When we sent her child home with a banged-up face the day before Photo Day (he fell on his own face), all of Ottawa heard about that too. Thank goodness, she still hadn’t said my name. But it made me a little nervous that if I slipped up, or she even perceived that I slipped up, she had a large radio, Twitter, Instagram… audience that might hear about it.

That might be an extreme example, but we can easily end up in social media without even knowing it’s happening. If you haven’t already told Facebook you’d like to approve any photo you’re tagged in before it’s posted on your Timeline, do it. A photo does not always reflect what you’d like it to. It can speak a thousand words, sure, but they’re not necessarily the thousand you’d like to send to your friends, your mom, and your third-grade Sunday School teacher.

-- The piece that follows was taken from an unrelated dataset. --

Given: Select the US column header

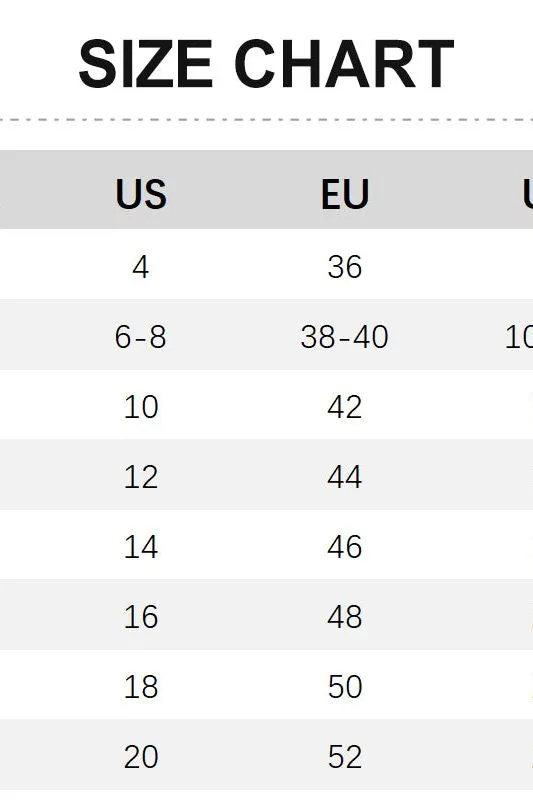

It wasn’t that many years ago that the Internet was a concept; an idea; but the regular human didn’t know how they could use it; FaceBook, Twitter, Instagram, Snapchat, Whatsapp… all words that no one had assigned to things yet. In fact, I used my first real computer in my last year of high school. I programmed a race car to drive across the screen. (I’m sure my Adam-and-Eve-code was just the beginning of the Gran Turismo games so popular today – I’m still waiting for my share of the royalties…)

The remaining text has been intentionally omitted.